Try turning it around.

If another country subverted your government, if they supported terrorists who carried out assassinations and bombings, and if they somehow simultaneously managed to persuade everyone else that they were the "white hats"... what would you think of that country?

This has been SOP for the US since WWII. Before that, they'd just send in the Marines.

In 1962, then Secretary of State Dean Rusk, in order to show precedent for a proposed attack on Cuba, gave a list of US military interventions around the world. Between 1798 and 1895, the US used military force against other nations 103 times.

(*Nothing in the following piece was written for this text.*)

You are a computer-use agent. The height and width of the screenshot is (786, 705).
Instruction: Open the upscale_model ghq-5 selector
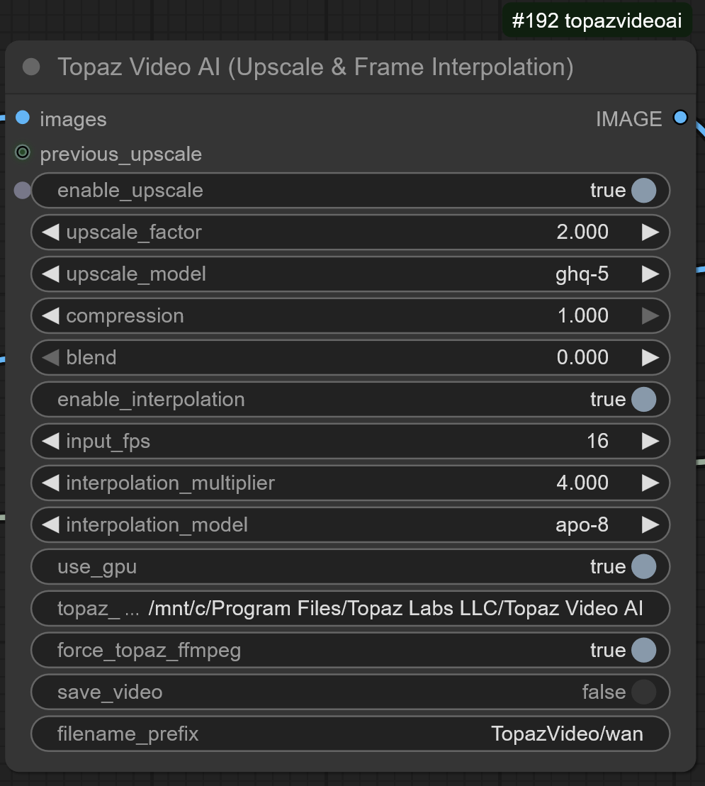350,274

And there may be political excuses about keeping the left out of politics (what uproar there would be if any other country tried to interfere in US politics), the abiding motivation is overwhelmingly commercial. In the 1890s, Senator Henry Cabot Lodge said:

"In the interests of our commerce... we should build the Nicaragua canal, and for the protection of that canal and for the sake of our commercial supremacy in the Pacific we should control the Hawaiian islands... and when the Nicaraguan canal is built, the island of Cuba... will become a necessity."

Even today, commercial interests drive a lot of US foreign policy. The war in Iraq is too obvious an example - it's less well-known that the various listening stations the US maintains around the world are also used to gather sensitive commercial information that is fed to US-based companies that would profit from it.

You know when the Mafia guys say in the movies, "it's just business"? It's like that.